Acórdão nº 8180/12.6TBBRG.G1 de Tribunal da Relação de Guimarães, 29 de Outubro de 2013

Magistrado ResponsávelEDGAR GOUVEIA VALENTE
Data da Resolução29 de Outubro de 2013
EmissorTribunal da Relação de Guimarães

Acordam os juízes da segunda secção cível do Tribunal da Relação de Guimarães: 1 – Relatório.

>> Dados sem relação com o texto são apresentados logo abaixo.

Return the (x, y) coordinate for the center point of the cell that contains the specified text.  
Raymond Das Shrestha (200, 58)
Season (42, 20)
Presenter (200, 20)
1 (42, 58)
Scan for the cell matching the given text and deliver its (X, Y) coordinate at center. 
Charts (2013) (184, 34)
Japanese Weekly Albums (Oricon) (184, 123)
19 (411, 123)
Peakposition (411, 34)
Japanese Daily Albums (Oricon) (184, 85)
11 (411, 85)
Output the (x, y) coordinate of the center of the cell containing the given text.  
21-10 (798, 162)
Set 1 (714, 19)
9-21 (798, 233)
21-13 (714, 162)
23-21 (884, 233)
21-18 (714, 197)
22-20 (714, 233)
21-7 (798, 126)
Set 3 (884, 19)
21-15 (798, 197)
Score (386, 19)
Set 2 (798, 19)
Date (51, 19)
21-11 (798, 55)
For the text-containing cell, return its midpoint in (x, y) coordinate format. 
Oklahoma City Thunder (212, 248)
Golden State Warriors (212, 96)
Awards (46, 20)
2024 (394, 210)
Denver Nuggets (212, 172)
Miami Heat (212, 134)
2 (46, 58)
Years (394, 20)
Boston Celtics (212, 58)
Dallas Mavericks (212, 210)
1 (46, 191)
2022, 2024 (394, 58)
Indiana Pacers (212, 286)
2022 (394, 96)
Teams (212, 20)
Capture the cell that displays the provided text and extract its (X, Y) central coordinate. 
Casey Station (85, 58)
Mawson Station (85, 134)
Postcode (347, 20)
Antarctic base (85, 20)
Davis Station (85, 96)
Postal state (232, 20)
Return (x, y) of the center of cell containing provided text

No Processo Especial de Revitalização nº 8180/12.6TBBRG, que corre termos no 2º Juízo do Tribunal Judicial de Braga, o Mmº Juiz a quo proferiu (em 31.05.2013) despacho recusando homologar o plano de recuperação aprovado nos autos, nos termos do artº 17º-F, nº 5 e 215º do Código da Insolvência e da Recuperação de Empresas (doravante CIRE): Inconformada com tal decisão, dela veio interpor recurso a requerente (“P.., Lda.”), sintetizando a respectiva alegação com as seguintes conclusões (transcrição): “1ª - À luz da redacção do nº 2, do art. 30º, da LGT, o carácter de indisponibilidade de que participam os créditos tributários não se reveste de carácter absoluto, admitindo-se, expressamente, nesse normativo, a possibilidade de os mesmos serem reduzidos ou, inclusive, extintos, bastando para tanto que se mostrem respeitados os princípios da igualdade e da legalidade tributária aí referidos; 2ª - Sendo que em nenhum momento é reclamado pelo art. 30º da LGT ou por qualquer outra disposição contida naquele ou noutro qualquer diploma legal, designadamente no CIRE, que a admissibilidade da redução dos créditos tributários esteja dependente do consentimento do credor afectado; 3ª - Por isso que em sede de um processo de insolvência, mormente no âmbito de um PER, é possível promover, com ou sem o voto favorável do Estado (aqui se compreendendo o ISS, IP e a Fazenda Nacional), a aprovação de um plano de recuperação que preveja a redução dos créditos por ele detidos sobre o devedor, desde logo porque, nessa sede, estão assegurados os dois requisitos acima enunciados e os únicos reclamados pelo legislador para que se mostre possível promover a redução dos créditos tributários sobre o insolvente, a saber: o princípio da igualdade e o princípio da legalidade tributária; 4ª - O princípio da legalidade mostra-se cumprido tendo em conta que o CIRE foi aprovado no âmbito, na sequência e no cumprimento da Lei de autorização legislativa nº 39/03, de 22.8 e que os artigos referentes ao PER foram aditados ao CIRE por força da Lei nº 16/2012, de 20 de Abril – vd., art. 165º, nº 1, da CRP.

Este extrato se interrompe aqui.